> MATERIAL SUPPLIED:
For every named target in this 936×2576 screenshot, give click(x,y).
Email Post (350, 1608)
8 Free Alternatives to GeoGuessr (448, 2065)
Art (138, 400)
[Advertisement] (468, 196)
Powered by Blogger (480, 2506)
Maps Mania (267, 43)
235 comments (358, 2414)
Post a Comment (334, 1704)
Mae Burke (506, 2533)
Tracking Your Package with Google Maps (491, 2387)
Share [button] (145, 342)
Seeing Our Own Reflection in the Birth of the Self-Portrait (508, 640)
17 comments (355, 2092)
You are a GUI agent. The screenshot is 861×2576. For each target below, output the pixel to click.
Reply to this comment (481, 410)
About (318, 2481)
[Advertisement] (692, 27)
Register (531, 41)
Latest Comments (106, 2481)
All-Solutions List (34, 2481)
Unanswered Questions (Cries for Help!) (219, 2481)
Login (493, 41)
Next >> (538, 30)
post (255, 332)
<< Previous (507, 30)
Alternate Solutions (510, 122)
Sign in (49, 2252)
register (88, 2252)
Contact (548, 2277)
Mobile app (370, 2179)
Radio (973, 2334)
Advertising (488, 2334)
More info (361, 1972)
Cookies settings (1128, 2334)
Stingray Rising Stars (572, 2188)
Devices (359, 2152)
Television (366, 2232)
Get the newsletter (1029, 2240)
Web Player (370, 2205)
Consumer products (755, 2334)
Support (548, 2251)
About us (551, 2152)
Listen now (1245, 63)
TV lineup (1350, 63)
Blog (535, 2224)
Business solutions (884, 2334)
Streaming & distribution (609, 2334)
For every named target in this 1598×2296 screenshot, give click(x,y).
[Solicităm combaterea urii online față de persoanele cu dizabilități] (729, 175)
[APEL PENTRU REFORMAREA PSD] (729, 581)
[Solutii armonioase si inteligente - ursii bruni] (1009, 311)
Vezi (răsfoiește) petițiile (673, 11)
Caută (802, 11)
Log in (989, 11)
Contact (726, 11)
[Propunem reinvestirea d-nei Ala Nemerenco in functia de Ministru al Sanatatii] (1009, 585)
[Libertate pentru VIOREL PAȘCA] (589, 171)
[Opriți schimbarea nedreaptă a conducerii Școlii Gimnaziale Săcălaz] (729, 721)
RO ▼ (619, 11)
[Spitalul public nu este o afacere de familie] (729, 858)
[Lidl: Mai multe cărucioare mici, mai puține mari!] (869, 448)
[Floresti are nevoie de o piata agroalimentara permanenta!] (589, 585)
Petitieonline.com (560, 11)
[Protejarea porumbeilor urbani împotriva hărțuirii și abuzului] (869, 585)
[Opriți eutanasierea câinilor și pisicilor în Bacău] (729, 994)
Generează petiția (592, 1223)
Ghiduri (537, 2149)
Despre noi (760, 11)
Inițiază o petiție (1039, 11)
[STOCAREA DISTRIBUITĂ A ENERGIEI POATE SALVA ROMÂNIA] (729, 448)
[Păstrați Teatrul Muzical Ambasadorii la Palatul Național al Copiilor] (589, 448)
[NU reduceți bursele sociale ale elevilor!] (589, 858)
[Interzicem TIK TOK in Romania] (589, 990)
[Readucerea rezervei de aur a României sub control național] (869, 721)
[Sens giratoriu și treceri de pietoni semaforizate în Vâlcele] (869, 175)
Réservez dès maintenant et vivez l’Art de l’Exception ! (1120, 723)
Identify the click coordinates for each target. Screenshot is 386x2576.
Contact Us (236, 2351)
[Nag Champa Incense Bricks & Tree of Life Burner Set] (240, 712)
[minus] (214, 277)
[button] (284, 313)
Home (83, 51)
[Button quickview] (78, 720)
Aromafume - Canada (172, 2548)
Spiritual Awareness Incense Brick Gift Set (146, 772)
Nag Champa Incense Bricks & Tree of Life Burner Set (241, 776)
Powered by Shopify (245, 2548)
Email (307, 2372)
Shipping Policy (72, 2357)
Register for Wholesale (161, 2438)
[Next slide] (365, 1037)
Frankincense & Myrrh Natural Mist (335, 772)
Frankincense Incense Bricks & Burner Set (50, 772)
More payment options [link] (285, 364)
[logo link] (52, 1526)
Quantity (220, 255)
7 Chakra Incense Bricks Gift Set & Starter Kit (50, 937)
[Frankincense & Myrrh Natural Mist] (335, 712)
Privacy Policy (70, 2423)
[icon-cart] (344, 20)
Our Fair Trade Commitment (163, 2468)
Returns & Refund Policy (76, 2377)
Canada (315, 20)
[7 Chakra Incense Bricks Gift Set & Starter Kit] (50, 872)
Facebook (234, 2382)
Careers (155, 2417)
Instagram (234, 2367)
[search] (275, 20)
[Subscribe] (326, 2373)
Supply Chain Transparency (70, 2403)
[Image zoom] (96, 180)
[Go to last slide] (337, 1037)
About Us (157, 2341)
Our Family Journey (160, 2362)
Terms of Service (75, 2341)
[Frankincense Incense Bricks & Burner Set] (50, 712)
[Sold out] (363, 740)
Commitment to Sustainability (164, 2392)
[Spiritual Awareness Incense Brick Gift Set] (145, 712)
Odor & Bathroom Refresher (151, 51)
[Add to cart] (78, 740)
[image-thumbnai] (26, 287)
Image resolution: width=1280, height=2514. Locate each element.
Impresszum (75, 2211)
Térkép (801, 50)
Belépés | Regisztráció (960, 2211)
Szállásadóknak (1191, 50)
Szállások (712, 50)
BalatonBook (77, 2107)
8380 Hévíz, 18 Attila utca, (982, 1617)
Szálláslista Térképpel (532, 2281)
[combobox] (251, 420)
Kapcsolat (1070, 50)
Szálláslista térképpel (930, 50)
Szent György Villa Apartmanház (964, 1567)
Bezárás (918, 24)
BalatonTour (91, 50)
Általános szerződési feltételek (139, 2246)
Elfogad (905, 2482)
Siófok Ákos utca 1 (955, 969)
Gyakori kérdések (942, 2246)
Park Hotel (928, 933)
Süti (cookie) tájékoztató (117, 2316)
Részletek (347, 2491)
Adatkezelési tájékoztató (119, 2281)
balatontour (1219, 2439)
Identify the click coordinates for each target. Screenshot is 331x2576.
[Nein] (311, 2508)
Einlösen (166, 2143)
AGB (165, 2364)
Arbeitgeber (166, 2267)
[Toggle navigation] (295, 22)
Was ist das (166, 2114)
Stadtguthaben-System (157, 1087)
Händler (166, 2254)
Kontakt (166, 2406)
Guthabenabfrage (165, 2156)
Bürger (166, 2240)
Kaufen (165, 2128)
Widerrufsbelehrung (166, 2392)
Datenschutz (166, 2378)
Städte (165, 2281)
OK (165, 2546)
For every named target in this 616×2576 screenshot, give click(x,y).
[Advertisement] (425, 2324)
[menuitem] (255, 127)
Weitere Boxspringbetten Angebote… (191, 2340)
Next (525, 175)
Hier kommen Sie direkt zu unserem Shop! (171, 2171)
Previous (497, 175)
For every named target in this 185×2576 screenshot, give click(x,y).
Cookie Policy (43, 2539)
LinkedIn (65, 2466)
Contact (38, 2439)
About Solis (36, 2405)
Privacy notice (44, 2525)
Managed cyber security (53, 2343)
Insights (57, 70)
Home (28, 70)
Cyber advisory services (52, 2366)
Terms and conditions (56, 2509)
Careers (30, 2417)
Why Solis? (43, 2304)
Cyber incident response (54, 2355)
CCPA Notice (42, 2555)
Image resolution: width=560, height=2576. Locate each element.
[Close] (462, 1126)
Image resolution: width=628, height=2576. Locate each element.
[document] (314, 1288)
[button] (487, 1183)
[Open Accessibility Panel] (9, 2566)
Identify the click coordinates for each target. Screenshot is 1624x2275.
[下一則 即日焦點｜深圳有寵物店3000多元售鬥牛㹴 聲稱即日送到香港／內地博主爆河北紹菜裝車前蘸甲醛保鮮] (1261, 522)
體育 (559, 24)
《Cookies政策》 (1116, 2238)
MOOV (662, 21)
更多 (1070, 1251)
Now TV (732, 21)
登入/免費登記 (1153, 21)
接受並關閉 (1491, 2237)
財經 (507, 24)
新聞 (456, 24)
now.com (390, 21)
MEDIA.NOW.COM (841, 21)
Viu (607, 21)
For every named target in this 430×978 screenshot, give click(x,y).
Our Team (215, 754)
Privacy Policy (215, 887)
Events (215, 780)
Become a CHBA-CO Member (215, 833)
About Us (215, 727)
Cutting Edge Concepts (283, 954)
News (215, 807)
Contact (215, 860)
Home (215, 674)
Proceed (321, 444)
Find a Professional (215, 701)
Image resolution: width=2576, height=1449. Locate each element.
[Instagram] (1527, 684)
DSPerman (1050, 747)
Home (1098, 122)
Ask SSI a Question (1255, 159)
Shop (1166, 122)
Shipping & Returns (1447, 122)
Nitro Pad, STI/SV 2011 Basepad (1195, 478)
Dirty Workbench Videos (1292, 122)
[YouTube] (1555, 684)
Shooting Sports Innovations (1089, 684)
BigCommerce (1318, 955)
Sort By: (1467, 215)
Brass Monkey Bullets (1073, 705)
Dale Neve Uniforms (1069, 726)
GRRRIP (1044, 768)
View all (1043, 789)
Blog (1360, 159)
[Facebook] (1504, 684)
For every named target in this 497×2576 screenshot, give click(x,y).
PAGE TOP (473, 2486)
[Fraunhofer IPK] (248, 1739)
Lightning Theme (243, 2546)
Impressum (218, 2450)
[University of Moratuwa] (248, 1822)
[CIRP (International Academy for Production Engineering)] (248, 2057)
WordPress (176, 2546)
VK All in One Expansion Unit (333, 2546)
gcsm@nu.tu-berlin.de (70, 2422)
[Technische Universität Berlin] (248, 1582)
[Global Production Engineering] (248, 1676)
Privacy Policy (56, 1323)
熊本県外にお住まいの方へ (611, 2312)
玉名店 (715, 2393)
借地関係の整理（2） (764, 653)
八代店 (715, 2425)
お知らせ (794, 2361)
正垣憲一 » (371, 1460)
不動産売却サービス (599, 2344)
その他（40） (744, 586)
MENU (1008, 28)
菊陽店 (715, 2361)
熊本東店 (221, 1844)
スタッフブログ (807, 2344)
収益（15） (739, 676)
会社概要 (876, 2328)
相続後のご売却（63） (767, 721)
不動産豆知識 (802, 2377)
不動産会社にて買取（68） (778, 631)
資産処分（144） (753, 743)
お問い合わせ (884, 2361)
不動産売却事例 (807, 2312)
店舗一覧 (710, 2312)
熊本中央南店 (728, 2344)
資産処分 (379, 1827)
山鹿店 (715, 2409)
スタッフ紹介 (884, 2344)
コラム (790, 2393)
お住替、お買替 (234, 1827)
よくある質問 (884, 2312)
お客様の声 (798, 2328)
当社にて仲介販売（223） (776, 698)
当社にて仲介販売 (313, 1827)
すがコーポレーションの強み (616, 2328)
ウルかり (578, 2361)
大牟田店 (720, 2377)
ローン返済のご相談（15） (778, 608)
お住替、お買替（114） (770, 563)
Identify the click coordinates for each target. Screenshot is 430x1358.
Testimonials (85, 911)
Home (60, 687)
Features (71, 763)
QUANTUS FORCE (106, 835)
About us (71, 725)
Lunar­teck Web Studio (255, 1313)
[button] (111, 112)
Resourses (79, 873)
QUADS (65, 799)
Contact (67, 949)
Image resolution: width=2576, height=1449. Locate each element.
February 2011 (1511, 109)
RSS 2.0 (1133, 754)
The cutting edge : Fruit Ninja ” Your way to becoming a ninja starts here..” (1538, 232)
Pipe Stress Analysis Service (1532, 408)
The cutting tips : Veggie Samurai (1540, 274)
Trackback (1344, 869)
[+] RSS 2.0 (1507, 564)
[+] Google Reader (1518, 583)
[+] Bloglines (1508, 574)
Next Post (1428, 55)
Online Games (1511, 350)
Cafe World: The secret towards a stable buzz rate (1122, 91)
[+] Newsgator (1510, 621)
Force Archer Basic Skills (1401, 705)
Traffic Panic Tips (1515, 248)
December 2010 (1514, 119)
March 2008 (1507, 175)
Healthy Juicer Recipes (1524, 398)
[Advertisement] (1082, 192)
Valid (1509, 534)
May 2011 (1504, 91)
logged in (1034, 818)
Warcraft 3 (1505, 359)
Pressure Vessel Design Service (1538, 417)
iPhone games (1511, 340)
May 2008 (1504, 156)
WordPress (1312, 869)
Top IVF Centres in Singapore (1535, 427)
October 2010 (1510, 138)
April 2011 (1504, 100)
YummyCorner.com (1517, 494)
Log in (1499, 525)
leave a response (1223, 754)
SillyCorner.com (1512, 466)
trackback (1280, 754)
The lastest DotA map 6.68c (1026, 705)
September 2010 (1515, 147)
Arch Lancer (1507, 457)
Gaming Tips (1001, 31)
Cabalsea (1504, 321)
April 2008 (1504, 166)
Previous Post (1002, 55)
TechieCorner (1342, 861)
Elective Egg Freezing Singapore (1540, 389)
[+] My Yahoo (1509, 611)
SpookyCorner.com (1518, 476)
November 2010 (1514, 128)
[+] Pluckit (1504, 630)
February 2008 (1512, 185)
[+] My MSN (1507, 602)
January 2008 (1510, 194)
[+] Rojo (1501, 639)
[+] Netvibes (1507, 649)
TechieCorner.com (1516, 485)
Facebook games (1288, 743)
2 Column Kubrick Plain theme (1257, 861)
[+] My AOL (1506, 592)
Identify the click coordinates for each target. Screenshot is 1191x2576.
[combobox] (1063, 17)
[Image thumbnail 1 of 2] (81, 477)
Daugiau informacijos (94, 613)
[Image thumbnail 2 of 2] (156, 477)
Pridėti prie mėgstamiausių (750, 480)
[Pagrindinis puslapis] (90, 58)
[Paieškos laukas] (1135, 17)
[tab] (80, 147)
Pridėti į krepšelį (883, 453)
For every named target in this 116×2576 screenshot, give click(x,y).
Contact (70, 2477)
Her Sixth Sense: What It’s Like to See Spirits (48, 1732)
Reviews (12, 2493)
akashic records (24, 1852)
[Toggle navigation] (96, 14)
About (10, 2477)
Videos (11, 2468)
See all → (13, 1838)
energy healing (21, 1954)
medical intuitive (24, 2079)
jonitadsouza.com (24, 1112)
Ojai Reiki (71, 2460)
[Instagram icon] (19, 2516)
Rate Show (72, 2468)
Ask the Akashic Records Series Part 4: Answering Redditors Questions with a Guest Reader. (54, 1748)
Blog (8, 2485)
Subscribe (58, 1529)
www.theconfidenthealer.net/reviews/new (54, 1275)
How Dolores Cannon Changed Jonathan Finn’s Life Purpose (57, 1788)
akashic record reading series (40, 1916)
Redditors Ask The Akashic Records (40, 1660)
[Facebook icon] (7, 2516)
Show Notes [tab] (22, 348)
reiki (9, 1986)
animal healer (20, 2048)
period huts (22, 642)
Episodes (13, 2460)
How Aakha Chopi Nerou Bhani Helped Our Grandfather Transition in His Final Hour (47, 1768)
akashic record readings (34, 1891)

> YOUR OBJECTIVE:
Looking at the data above, return every line from the one with "For every named target in this 616×2576" down to the one with "LinkedIn (65, 2466)", exactly and inclusively.

> SOLVED PROBLEM:
For every named target in this 616×2576 screenshot, give click(x,y).
[Advertisement] (425, 2324)
[menuitem] (255, 127)
Weitere Boxspringbetten Angebote… (191, 2340)
Next (525, 175)
Hier kommen Sie direkt zu unserem Shop! (171, 2171)
Previous (497, 175)
For every named target in this 185×2576 screenshot, give click(x,y).
Cookie Policy (43, 2539)
LinkedIn (65, 2466)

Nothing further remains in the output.